Fire-resistant roofing - Composition Roofing enough? Use DensDeck with it?
We are building in central Washington state in a wildland urban interface area, and want to use a Fire-resistant roofing, even though we are not required to have a "Class A" roof or anything particular. We have a mix of 5/12 and 9/12 roof slopes, and some valleys in the 9/12 sections. We are leaning towards composition roofing rather than steel based on cost, but we are wondering about the adequacy of composition roofing's usual Class A fire rating alone compared to using steel, or possibly adding a non-combustible underlayment (DensDeck? or any alternate) in order to get very good overall fire resistance in terms of both ignition, flame spread and resistance to burn-through.
Is composition roofing really about equal to steel roofing in terms of overall fire resistance? Are composition roofing's Class A ratings really stand-alone ratings that don't need an added non-combustible underlayment? Does adding DensDeck under the roofing do worthwhile things to overall fire resistance if the roofing material is already Class A rated? How does the use of an ice-and-water barrier membrane in lieu of the normal roofing paper affect fire resistance, since it seems to be a more combustible product? Are there alternatives to DensDeck?

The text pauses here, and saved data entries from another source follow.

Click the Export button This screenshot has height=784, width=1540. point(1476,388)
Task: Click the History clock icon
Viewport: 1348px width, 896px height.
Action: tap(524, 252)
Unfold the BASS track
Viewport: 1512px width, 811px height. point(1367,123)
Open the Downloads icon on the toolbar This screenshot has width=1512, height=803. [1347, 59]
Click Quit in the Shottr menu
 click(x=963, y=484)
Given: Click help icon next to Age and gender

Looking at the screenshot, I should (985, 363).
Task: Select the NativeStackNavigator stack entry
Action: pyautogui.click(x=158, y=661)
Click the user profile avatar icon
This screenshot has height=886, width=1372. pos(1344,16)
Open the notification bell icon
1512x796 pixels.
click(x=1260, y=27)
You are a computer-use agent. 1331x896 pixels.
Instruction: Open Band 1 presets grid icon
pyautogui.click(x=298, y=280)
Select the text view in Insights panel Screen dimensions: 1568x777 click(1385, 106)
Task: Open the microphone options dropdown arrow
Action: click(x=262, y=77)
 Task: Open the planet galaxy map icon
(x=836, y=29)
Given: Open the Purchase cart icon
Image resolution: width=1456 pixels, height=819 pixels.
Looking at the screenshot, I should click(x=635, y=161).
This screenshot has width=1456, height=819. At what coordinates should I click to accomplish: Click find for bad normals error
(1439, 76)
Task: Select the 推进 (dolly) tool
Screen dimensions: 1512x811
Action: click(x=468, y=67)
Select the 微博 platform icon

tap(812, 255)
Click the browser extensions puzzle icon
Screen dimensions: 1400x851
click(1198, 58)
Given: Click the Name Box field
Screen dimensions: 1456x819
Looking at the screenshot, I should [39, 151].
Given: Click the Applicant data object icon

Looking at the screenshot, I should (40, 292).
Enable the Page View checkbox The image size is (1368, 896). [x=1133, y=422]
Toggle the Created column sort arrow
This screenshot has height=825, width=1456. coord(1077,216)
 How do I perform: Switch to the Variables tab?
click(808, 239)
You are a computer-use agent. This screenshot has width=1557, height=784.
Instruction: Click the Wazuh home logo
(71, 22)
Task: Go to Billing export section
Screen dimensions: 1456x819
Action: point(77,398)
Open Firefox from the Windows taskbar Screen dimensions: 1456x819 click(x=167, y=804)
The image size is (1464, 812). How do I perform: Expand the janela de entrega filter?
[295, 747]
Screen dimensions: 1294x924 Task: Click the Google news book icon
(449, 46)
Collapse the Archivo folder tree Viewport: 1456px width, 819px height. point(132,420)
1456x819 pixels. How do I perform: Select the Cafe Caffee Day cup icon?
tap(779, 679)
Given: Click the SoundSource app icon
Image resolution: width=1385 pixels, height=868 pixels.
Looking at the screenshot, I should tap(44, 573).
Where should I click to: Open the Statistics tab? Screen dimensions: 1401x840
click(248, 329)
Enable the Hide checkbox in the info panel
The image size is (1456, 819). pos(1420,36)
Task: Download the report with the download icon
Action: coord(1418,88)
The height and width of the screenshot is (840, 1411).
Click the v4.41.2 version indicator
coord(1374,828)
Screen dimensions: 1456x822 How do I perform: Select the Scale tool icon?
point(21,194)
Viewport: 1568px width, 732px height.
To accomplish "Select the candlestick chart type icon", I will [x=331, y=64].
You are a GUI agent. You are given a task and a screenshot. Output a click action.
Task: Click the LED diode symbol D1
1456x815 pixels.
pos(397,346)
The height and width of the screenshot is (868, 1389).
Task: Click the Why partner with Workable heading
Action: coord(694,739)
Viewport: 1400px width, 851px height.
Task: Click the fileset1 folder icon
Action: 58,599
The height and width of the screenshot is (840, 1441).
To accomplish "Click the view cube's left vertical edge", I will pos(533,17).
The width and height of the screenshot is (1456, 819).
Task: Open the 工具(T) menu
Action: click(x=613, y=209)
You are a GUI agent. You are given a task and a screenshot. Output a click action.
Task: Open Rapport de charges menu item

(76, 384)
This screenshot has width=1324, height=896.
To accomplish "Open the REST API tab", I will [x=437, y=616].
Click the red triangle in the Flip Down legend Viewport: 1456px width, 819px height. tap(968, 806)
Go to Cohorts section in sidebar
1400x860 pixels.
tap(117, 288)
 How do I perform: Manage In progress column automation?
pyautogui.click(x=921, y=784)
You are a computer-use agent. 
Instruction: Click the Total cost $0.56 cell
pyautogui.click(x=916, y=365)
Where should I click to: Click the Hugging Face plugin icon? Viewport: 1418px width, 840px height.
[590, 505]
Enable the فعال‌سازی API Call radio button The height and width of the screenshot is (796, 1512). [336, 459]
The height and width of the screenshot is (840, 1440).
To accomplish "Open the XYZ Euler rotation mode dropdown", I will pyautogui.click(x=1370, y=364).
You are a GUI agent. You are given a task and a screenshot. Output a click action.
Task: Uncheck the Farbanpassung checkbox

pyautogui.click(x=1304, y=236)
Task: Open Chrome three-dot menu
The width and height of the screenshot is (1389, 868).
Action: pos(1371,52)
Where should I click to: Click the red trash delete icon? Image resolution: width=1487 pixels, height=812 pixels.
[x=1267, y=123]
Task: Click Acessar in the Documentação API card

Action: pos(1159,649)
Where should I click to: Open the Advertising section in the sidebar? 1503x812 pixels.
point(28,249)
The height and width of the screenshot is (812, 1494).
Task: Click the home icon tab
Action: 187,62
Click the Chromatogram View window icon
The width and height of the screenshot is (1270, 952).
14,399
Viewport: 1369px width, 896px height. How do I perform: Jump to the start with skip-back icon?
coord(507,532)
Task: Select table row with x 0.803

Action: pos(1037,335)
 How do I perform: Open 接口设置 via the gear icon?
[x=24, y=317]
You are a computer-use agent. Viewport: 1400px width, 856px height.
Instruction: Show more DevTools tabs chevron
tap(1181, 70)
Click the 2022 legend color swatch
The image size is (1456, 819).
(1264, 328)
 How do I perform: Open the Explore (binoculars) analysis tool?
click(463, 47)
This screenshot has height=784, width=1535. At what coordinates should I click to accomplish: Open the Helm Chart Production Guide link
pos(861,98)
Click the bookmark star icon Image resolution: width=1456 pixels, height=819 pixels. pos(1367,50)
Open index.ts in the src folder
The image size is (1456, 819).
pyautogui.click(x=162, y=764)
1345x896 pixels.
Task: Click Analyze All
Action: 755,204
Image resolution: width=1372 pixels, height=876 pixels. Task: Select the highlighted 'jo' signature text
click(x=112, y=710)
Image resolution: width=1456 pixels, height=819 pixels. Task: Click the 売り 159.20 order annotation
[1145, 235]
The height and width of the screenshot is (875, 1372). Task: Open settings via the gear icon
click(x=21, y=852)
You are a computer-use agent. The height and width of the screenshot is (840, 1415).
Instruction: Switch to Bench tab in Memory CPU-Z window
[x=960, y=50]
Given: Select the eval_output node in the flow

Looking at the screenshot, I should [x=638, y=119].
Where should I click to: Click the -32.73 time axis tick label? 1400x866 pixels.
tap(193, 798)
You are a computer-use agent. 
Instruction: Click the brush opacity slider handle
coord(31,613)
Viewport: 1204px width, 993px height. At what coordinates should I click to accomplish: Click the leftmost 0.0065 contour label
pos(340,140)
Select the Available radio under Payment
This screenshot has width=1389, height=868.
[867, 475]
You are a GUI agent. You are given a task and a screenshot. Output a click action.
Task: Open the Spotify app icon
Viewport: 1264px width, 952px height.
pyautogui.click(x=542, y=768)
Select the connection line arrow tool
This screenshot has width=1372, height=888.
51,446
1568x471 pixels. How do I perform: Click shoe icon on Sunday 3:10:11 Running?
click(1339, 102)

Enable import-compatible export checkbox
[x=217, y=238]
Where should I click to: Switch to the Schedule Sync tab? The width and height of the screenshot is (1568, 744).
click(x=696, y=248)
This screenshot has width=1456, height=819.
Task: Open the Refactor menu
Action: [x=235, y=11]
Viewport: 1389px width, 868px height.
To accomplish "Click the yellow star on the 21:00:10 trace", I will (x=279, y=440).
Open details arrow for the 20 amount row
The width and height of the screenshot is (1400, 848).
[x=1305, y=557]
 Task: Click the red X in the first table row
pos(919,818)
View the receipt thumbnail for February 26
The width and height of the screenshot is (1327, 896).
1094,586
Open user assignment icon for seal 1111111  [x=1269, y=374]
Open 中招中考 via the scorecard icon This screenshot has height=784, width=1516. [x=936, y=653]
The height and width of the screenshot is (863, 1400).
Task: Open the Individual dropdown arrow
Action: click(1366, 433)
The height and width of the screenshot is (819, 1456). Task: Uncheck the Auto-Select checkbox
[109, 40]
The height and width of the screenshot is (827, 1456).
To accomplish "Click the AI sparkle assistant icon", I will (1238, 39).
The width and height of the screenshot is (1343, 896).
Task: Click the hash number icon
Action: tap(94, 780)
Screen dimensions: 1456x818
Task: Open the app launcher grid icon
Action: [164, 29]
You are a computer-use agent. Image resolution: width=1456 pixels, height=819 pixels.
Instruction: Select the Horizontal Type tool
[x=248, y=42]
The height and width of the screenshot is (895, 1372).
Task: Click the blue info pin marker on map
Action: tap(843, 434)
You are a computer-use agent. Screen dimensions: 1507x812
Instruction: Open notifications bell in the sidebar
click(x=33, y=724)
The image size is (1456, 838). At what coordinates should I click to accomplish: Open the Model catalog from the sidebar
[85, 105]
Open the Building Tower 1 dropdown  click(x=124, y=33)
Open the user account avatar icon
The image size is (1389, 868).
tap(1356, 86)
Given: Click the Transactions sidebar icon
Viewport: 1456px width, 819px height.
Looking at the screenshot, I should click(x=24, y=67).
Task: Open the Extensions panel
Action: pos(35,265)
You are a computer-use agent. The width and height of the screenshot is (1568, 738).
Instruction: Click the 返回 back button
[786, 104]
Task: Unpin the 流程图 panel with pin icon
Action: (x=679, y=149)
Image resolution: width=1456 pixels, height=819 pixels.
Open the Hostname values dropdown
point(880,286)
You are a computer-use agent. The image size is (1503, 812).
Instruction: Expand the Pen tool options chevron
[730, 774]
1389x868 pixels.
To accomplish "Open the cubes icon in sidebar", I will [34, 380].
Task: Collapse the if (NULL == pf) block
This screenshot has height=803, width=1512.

Thanks very much for your question.
An asphalt compostion shingle is a stand alone Class A roof covering (assumed assembly is sheathing and roofing felt, then the asphalt comp covering). You may have looked at roof rating information on the eXtension website, but in case not, the link is ...
Another site with information regarding the fire rating of roof coverings is ...
Depending on the type of asphalt composition shingles you choose, you may get a longer service life from a steel roof, but as you point out, the cost of the asphalt comp is lower. Both have a Class A fire rating.
An alternative to Densdeck would be a fire rated roll roofing product (some information about this product on the Firecenter webpage).
Densdeck also has a Class A fire rating, but including it in an assembly that already has a Class A fire resistance rating is redundant, particularly if you choose an asphalt comp covering. If you choose a covering that creates / allows for spaces between the roof covering and roof deck, roll roofing could be used to provide additional protection for embers that might get between the covering and roof deck.
If you choose an asphalt comp shingle covering, and your home has valleys, you could use a roll roofing product in the valley, as an underlayment for the roof shingles. This would only make sense if you used a metal product in the valley. If you weave the shingles at the valley, no need for the additional underlayment.
I have to look into your ice and water shield question. Please send me an email, and I will respond to you directly after I gather some additional information.
Thanks. I hope this information has been helpful.